ブループリントをデプロイする

Last reviewed 2024-04-19 UTC

このセクションでは、ブループリントのデプロイに使用できるプロセス、その命名規則、ブループリントの推奨事項に代わる方法について説明します。

まとめ

このドキュメントで説明するアーキテクチャを実装するには、このセクションの手順を完了します。

ブループリントを新しい組織でデプロイする

ブループリントを新しい Google Cloud 組織にデプロイする手順は次のとおりです。

  1. エンタープライズ基盤ブループリントを使用して、基盤インフラストラクチャを作成します。次の手順に沿って操作します。

    1. 環境を分離するためのフォルダを含む組織構造を作成する。
    2. 基本的な IAM 権限を構成して、デベロッパー プラットフォーム管理者にアクセス権を付与する。
    3. VPC ネットワークを作成する。
    4. 基盤インフラストラクチャ パイプラインをデプロイする。

    エンタープライズ基盤ブループリントを使用しない場合は、エンタープライズ基盤ブループリントを使用せずにブループリントをデプロイするをご覧ください。

  2. デベロッパー プラットフォーム管理者は、基盤インフラストラクチャ パイプラインを使用して、マルチテナント インフラストラクチャ パイプライン、アプリケーション ファクトリー、フリートスコープ パイプラインを作成します。

  3. デベロッパー プラットフォーム管理者は、マルチテナント インフラストラクチャ パイプラインを使用して、GKE クラスタと共有インフラストラクチャをデプロイします。

==============================

__やること__:
1 - ブループリントのデプロイについての文章を、2文でまとめてください。
2 - ブループリントのデプロイについての文章を、最後の文のあとから書き進めてください。

__渡された情報__:
==============================

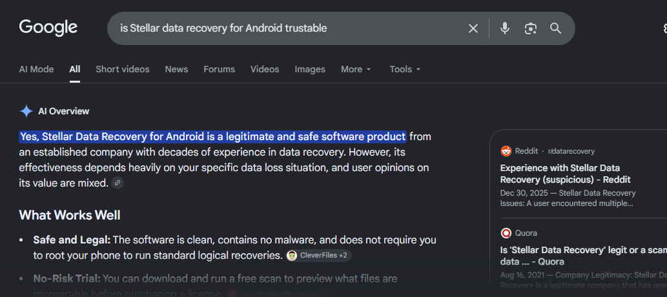This screenshot has height=297, width=667.
Task: Expand the More dropdown
Action: [x=356, y=69]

==============================

__答え__:
1 - 新しい Google Cloud 組織にブループリントをデプロイするには、まずエンタープライズ基盤ブループリントを使って、組織構造、基本的な IAM 権限、VPC ネットワーク、基盤インフラストラクチャ パイプラインを用意します。そのあとデベロッパー プラットフォーム管理者が、基盤インフラストラクチャ パイプラインでマルチテナント インフラストラクチャ パイプライン、アプリケーション ファクトリー、フリートスコープ パイプラインを作り、マルチテナント インフラストラクチャ パイプラインで GKE クラスタと共有インフラストラクチャをデプロイします。

2 -
  4. アプリケーション オペレーターは、アプリケーション ファクトリーを使用して新しいアプリケーションをオンボーディングします。オペレーターがアプリケーション ファクトリー リポジトリに 1 つ以上のエントリを追加し、アプリケーション固有のリソースの作成をトリガーします。

  5. アプリケーション デベロッパーは、アプリケーション固有のインフラストラクチャ内でアプリケーション CI / CD パイプラインを使用して、アプリケーションをマルチテナント インフラストラクチャにデプロイします。

エンタープライズ基盤ブループリントを使用せずにブループリントをデプロイする

エンタープライズ アプリケーション ブループリントをエンタープライズ基盤ブループリントにデプロイしない場合は、次の手順に沿って操作します。

  1. 次のリソースを作成します。
    • developmentnonproductionproduction フォルダを含む組織階層
    • 各フォルダの共有 VPC ネットワーク
    • GKE クラスタに必要な IP 範囲を考慮する IP アドレス スキーム
    • GKE クラスタの DNS メカニズム
    • セキュリティ ポスチャーに沿ったファイアウォール ポリシー
    • プライベート IP アドレスを使用して Google Cloud APIs にアクセスするメカニズム
    • オンプレミス環境との接続メカニズム
    • セキュリティと監査のための一元的なロギング
    • 脅威のモニタリングを行う Security Command Center
    • セキュリティ ポスチャーに沿った組織のポリシー
    • アプリケーション ファクトリー、マルチテナント インフラストラクチャ パイプライン、フリートスコープ パイプラインのデプロイに使用できるパイプライン
  2. リソースをデプロイしたら、新しい組織にブループリントをデプロイするの手順 2 に進みます。

ブループリントを既存の GKE Deployment に組み込む

このブループリントでは、まずデベロッパー プラットフォームをデプロイし、次にアプリケーションをそのデベロッパー プラットフォームにデプロイする必要があります。次の表は、Google Cloud でコンテナ化されたアプリケーションがすでに実行されている場合に、ブループリントを使用する方法を示しています。

既存の使用状況 移行戦略

すでに CI / CD パイプラインがある。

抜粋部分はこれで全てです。